Consigne 1
Répondez aux questions suivantes sur le texte consacré à la ferrite de bismuth.
(a) À quelle famille de matériaux rares la ferrite de bismuth appartient-elle ?
(b) À quelle fréquence lui découvre-t-on de nouvelles propriétés depuis sa découverte ?
(c) De quel minéral l'appellation « pérovskite » tire-t-elle son origine ?
Consigne 2
Réécrivez le passage du texte sur la ferrite de bismuth qui va de « Ce matériau a » jusqu'à « dans diverses applications. » inclus, en substituant « chercheurs » à « scientifiques ».

Texte
# # # #

La ferrite de bismuth, un matériau pérovskite aux multiples propriétés

La ferrite de bismuth, un matériau pérovskite aux multiples propriétés

La ferrite de bismuth (BiFeO3 ou BFO) est un matériau semi-conducteur connu pour faire partie de la famille des rares matériaux qu’on appelle matériaux multiferroïques.(Eerenstein, Mathur, & Scott, 2006; Wu, Fan, Xiao, Zhu, & Wang, 2016) Cet oxyde se démarque des autres matériaux multiferroïques principalement parce qu’il fait partie des quelques très rares matériaux à présenter, à l’état pur, plusieurs ordres ferroïques qui coexistent à température ambiante (Catalan & Scott, 2009; Hill, 2000; Wu et al., 2016).

Ce matériau a été en grande partie étudié pour son intégration dans des dispositifs de mémoire de stockage de l’information dû à ses propriétés à la fois ferromagnétiques et ferroélectriques (Jain et al., 2015; Larousserie, 2013; Nechache, 2009; Prokhorenko, 2015). La découverte du couplage entre ces deux propriétés a rendu ce matériau encore plus attrayant et intriguant pour les scientifiques, qui n’hésitent pas à qualifier ce matériau de « magique et fascinant » (Larousserie, 2013). L’engouement actuel pour la ferrite de bismuth s’explique par le grand nombre de propriétés et de couplages qui ont été découverts, au cours des dernières décennies, dans ce matériau lui permettant ainsi d’être utilisé dans diverses applications.

Depuis sa découverte, il y a près de 60 ans, on lui découvre de nouvelles propriétés tous les 20 ans, cela en fait un matériau très prometteur susceptible de révolutionner l’informatique, l’électronique et la télécommunication dans un futur très proche (Larousserie, 2013).

La structure cristalline de la ferrite de bismuth 

On qualifie la ferrite de bismuth de matériau pérovskite. Cette appellation prend son origine de la structure du minéral de titanate de calcium, CaTiO3, découvert pour la première fois par Gustav Rose et qui l’a nommée en l’honneur du minéralogiste Lev Alekseevich von Perovski (Locock & Mitchell, 2018).

# # # #

Données fournies

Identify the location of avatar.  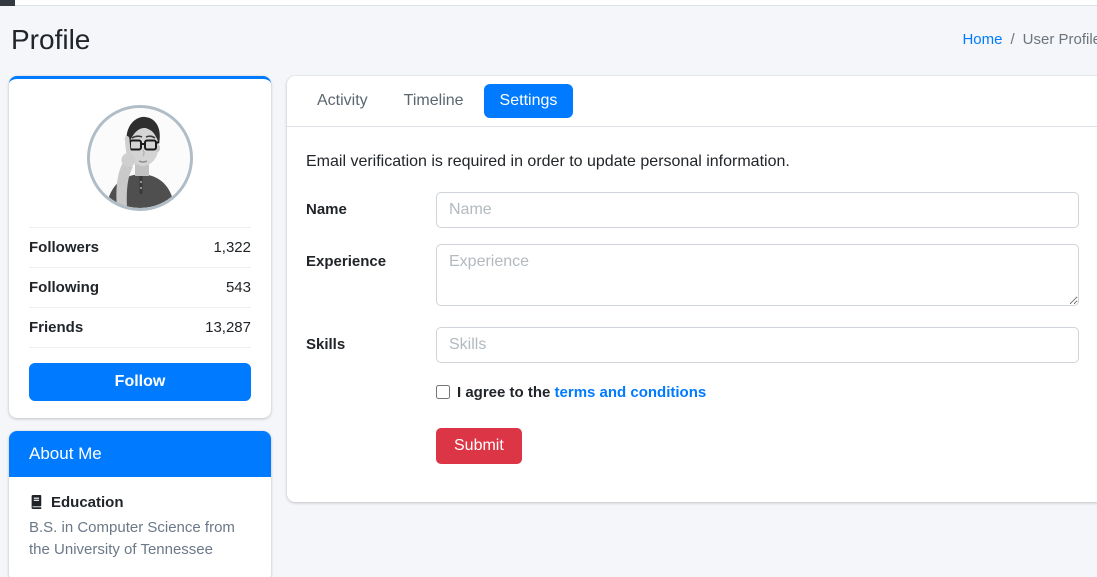
(140, 158).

# # # #

Réponse rédigée 1
(a) Elle appartient à la famille des matériaux multiferroïques.
(b) On lui découvre de nouvelles propriétés tous les 20 ans.
(c) L'appellation vient de la structure du minéral de titanate de calcium, CaTiO3.

Réponse rédigée 2
Ce matériau a été en grande partie étudié pour son intégration dans des dispositifs de mémoire de stockage de l’information dû à ses propriétés à la fois ferromagnétiques et ferroélectriques (Jain et al., 2015; Larousserie, 2013; Nechache, 2009; Prokhorenko, 2015). La découverte du couplage entre ces deux propriétés a rendu ce matériau encore plus attrayant et intriguant pour les chercheurs, qui n’hésitent pas à qualifier ce matériau de « magique et fascinant » (Larousserie, 2013). L’engouement actuel pour la ferrite de bismuth s’explique par le grand nombre de propriétés et de couplages qui ont été découverts, au cours des dernières décennies, dans ce matériau lui permettant ainsi d’être utilisé dans diverses applications.